Data literacy competencies overlap with many of the AI, machine translation and information literacy skills outlined above. Data literacy has been defined ‘as the component of information literacy that enables individuals to access, interpret, critically assess, manage, handle and ethically use data’.99 This definition underpins the data literacy component of the AI literacy framework proposed by researchers at Georgia Tech.100 The focus of this definition is on direct experiences of data use, but knowledge of what can be classed as data and of how it is used is also central to machine translation literacy.
Awareness of the privacy implications of using machine translation systems (see Chapter 5) is a particularly important aspect of being familiar with the concept of data. Machine translation tools, especially those that are available free of charge on the internet, may process users’ data in ways that they do not realise. Textual data provided to a machine translation tool as the input to be translated has been found openly available on the internet before.101 Depending on the system, users also compromise their intellectual property rights by sharing content with the tool.102 Some of these possibilities may be explained in the tools’ terms of service and/or privacy policies, but given the usual length and complexity of these documents users are unlikely to study these policies in detail.103
My research on how machine translation users approach the matter of privacy shows that users may in fact favour machine translation use over sharing information with a language professional.104 Yet if data is overshared with machine translation tools by accident – for example, by uploading the wrong image to a machine translation app – users quickly realise the potential reach of the technology over their private lives.105 Understanding the value of data is therefore crucial to interactions with machine translation systems, particularly for public service professionals who will be bound by expectations of confidentiality.

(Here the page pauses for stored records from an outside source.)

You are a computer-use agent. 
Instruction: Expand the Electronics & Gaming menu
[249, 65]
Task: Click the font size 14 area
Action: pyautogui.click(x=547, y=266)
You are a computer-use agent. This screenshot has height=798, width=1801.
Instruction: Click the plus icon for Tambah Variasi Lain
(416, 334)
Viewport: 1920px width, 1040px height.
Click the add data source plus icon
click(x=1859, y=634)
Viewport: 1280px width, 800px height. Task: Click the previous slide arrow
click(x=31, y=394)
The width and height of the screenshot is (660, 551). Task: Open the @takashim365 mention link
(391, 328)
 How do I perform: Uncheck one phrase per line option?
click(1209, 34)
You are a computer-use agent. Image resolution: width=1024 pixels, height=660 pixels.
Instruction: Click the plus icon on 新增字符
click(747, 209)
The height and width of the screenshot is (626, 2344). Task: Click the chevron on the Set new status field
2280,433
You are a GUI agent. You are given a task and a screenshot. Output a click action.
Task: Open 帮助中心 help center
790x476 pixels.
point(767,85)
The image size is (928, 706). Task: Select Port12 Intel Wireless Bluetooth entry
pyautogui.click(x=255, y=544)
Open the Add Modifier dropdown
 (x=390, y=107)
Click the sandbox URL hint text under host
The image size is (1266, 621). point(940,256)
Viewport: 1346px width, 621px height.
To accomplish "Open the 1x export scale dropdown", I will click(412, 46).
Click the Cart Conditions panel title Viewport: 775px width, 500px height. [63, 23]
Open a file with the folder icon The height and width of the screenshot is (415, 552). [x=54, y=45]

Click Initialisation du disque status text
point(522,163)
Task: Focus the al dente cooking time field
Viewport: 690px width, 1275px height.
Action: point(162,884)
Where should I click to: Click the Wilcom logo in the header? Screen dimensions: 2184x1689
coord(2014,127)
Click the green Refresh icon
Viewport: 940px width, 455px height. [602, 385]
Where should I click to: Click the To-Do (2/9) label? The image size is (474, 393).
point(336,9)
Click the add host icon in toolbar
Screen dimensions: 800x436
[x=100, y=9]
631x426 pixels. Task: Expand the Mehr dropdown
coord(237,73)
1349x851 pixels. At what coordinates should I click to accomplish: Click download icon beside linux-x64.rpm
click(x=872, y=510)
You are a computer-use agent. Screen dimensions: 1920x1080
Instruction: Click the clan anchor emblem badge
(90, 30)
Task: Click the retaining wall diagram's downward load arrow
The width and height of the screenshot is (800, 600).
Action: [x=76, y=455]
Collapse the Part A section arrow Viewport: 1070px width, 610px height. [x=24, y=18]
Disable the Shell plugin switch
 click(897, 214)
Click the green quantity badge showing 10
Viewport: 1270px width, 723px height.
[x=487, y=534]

Many of the competencies of AI, machine translation, information and data literacies are about knowing what one needs to know about. Information literacy, in particular, can be framed as a type of ‘meta-literacy’.106 In machine translation use contexts, meta-literacy concerns knowledge not only of machine translation itself and of how to use it, but also knowledge of the different types of knowledge required to judge the technology’s risk-benefit ratio for different scenarios. Being machine-translation literate – and thereby information and data literate – is thus an ongoing learning process that involves being sensitive to the challenges of different communicative circumstances but also to how the technology itself evolves over time. These literacies and meta-literacies are essential for the discussion provided in this book. I come back to them in passing at different points in the book and in more detail in Chapter 5.